-- START Given data --
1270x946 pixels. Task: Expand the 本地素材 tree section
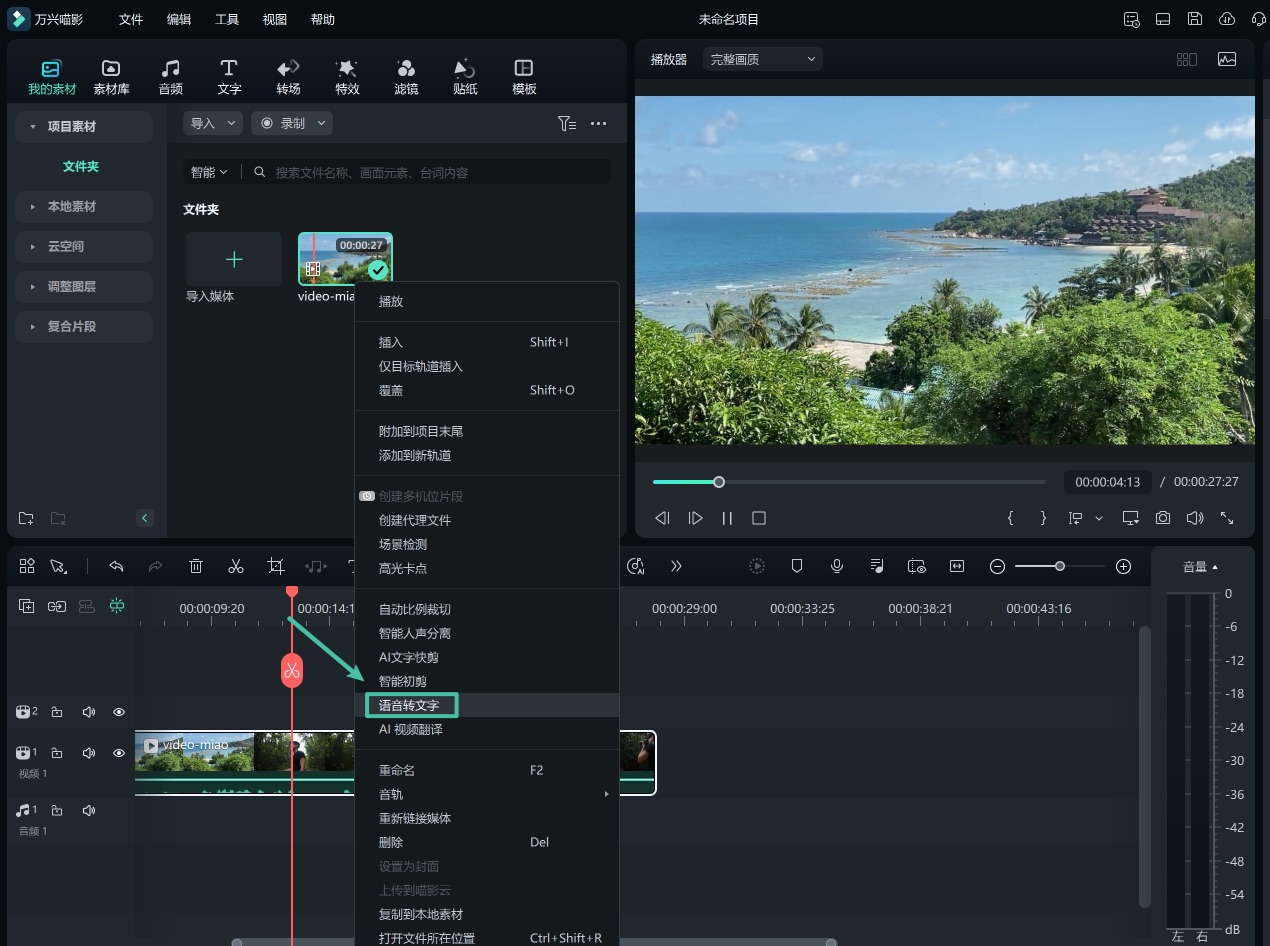(84, 206)
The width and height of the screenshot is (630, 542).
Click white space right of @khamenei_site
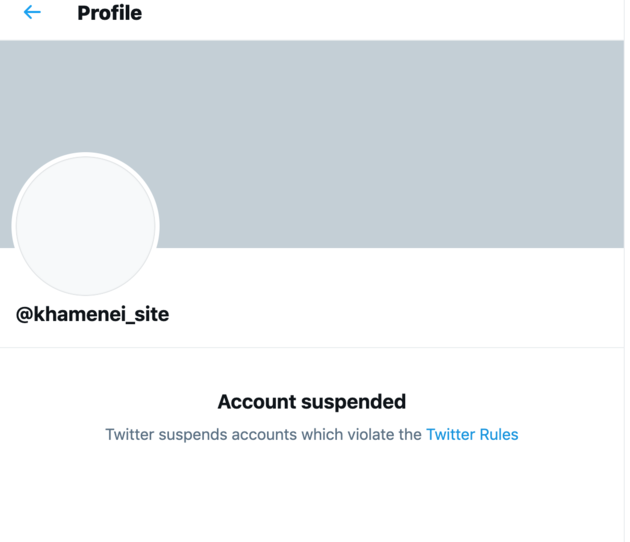pyautogui.click(x=400, y=314)
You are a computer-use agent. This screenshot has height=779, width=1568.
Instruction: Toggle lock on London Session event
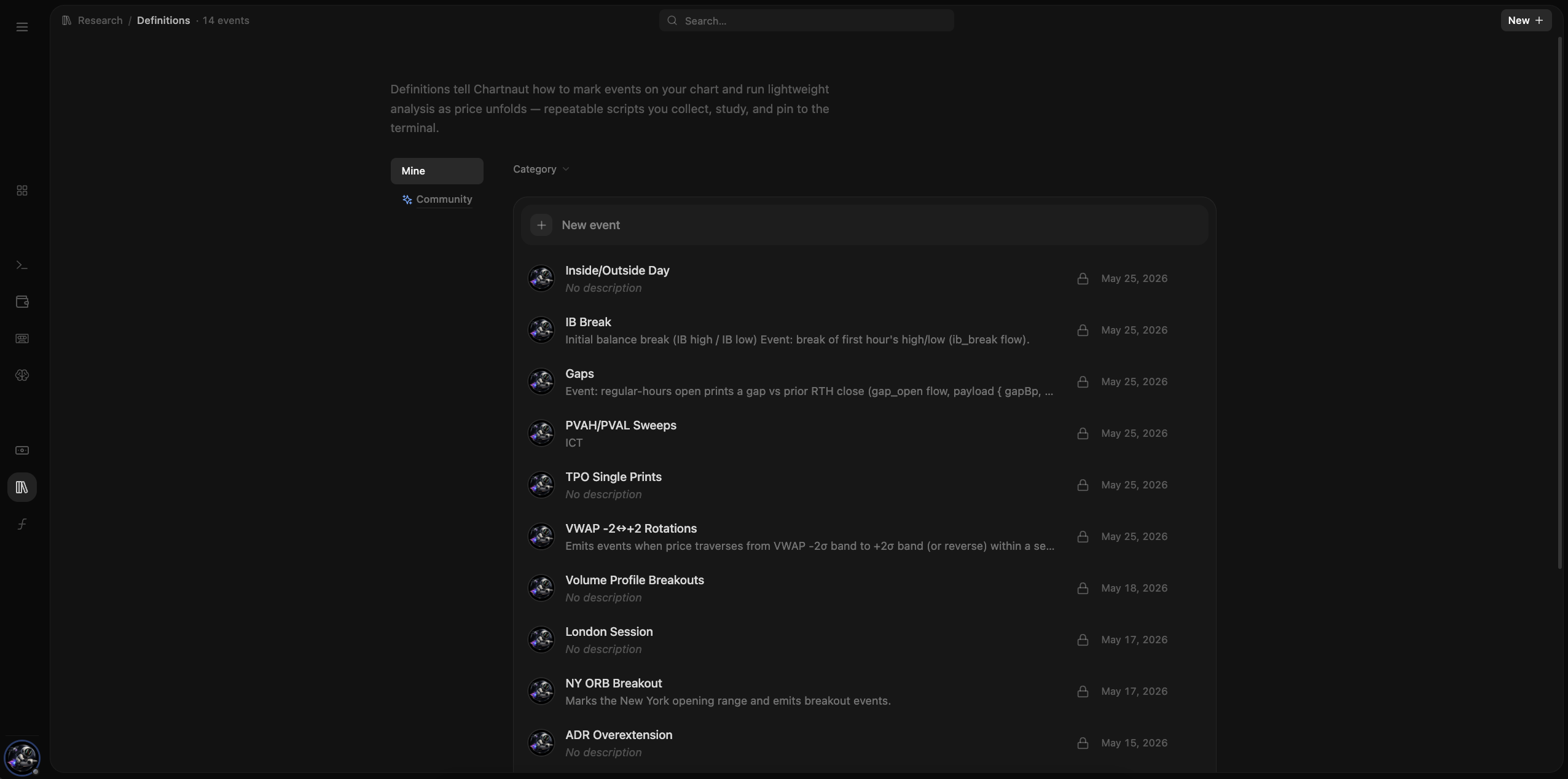point(1083,640)
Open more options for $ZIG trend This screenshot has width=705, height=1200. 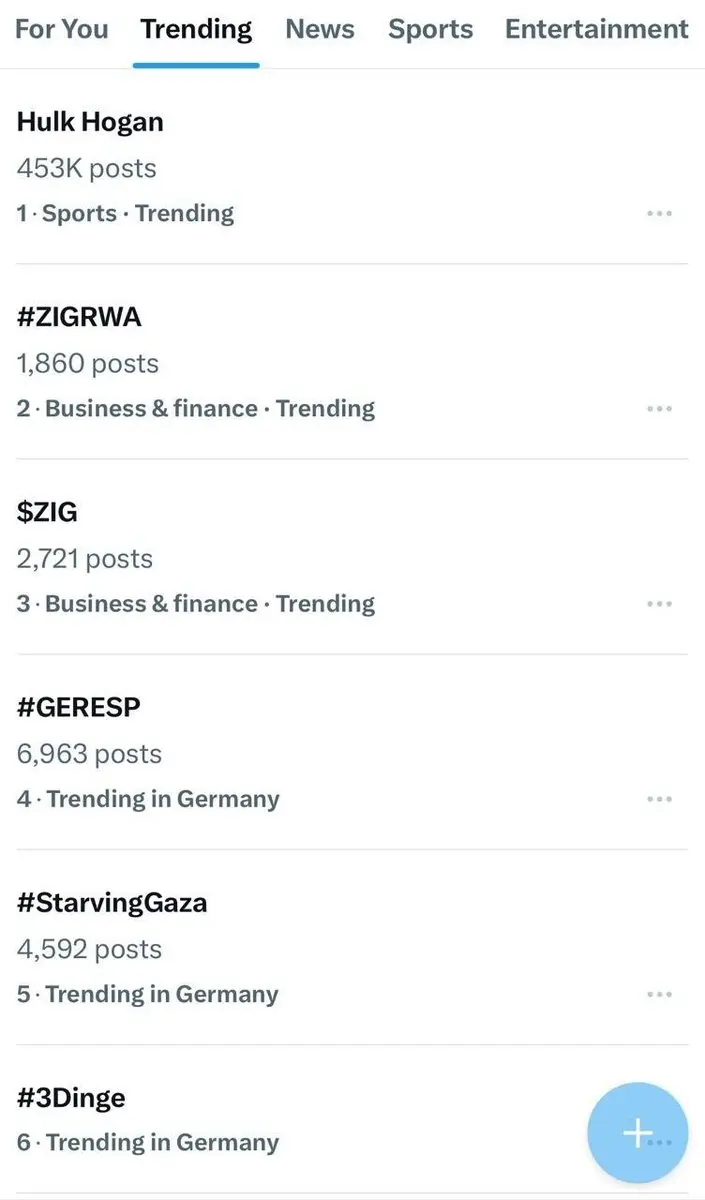tap(659, 604)
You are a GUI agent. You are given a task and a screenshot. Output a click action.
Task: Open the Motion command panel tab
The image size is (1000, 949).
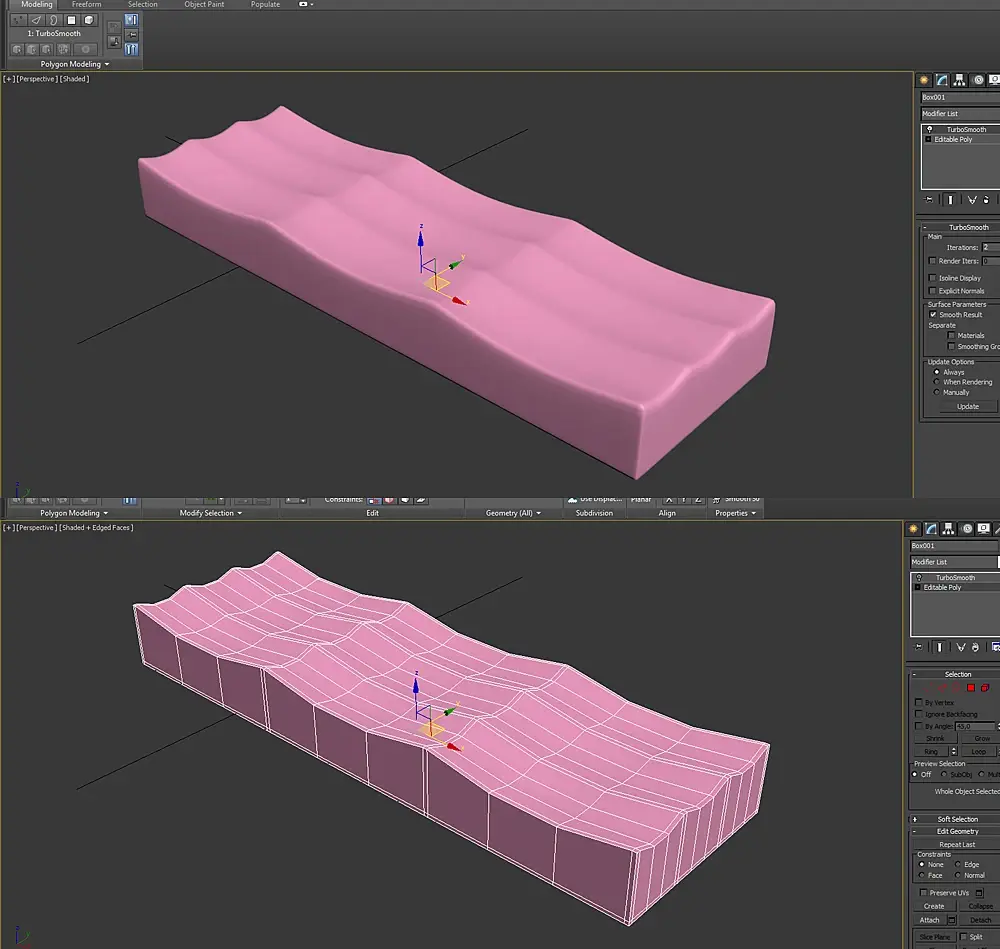tap(977, 80)
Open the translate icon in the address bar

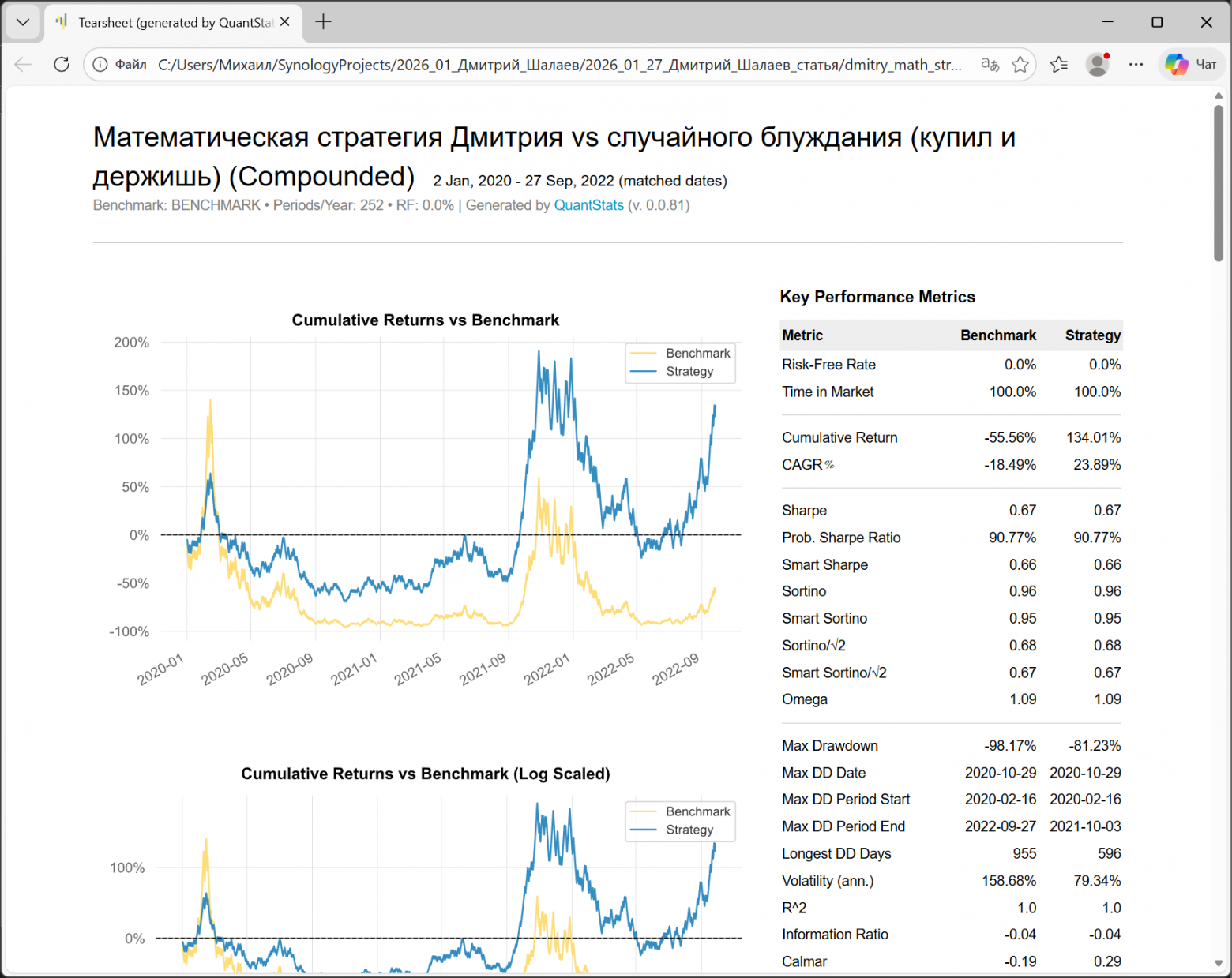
-- END Given data --
= Set problem =
Rewrite every line from the one containing "You are a GUI" through the end of the records, requests included, multiplying each coordinate in the answers by 1.55 and rounding to the nearest whole number, with halves rounded up. Leave the pictures out.

= Complete answer =
You are a GUI agent. You are given a task and a screenshot. Output a click action.
Task: Open the Motion command panel tab
The image size is (1000, 949).
tap(1514, 124)
Open the translate icon in the address bar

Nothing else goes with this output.